Hey, whatever gets your foot back in the door again. Good luck! 

Stefan


----------



## Ratton (Jun 28, 2011)

Hope you land the job, you deserve it!!:Beersausage:


----------



## Eamon Burke (Jun 28, 2011)

:ggodjob:


----------



## Dave Martell (Jun 28, 2011)

Oh boy this is like putting the wolf in charge of the meat wagon. 

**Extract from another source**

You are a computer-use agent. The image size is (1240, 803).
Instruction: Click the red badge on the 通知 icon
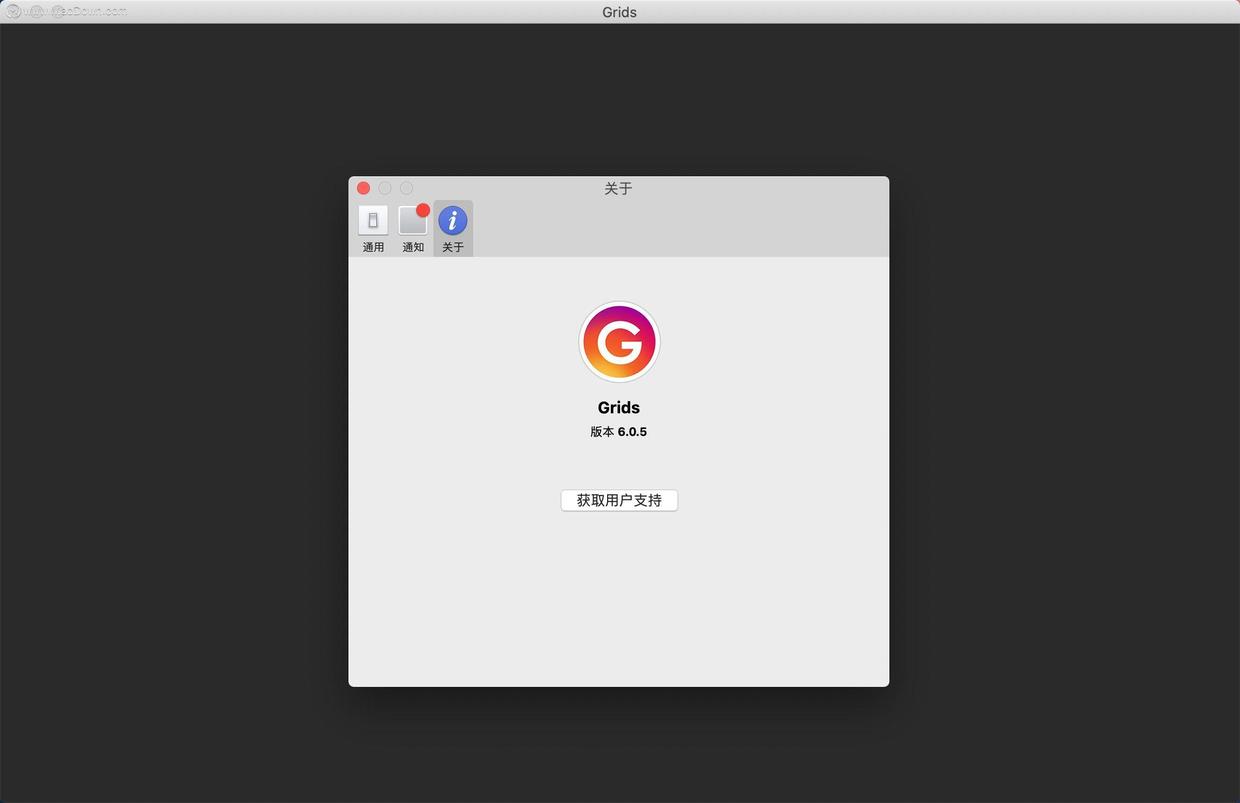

Good luck with the job Shawn - hope you score!


----------



## jwpark (Jun 28, 2011)

Best of luck in the interview Shawn


----------



## JBroida (Jun 28, 2011)

good luck


----------



## oivind_dahle (Jun 28, 2011)

Congrats 

Im happy for you


----------



## DwarvenChef (Jun 28, 2011)

Dave Martell said:


> Oh boy this is like putting the wolf in charge of the meat wagon.
> 
> Good luck with the job Shawn - hope you score!


 
What ever do you mean  Yes there are 3 stores all next to each other in the same area... oh boy...


----------



## Potato42 (Jun 28, 2011)

Are you talking about working for SLT or WS? In any case here's hoping you can put an end to your unemployment and some cash into your pocket.


----------



## tk59 (Jun 28, 2011)

Good luck, Shawn!


----------



## mano (Jul 8, 2011)

So, did you get the job?!


----------



## DwarvenChef (Jul 9, 2011)

I was cut after the 3rd step of the process, yesterday. Oh well, back to the running around...


----------



## Pensacola Tiger (Jul 9, 2011)

DwarvenChef said:


> I was cut after the 3rd step of the process, yesterday. Oh well, back to the running around...


 
Sorry to hear that. Better luck for next time, though.


----------



## JBroida (Jul 9, 2011)

man... thats rough. Hope you find something cool soon.


----------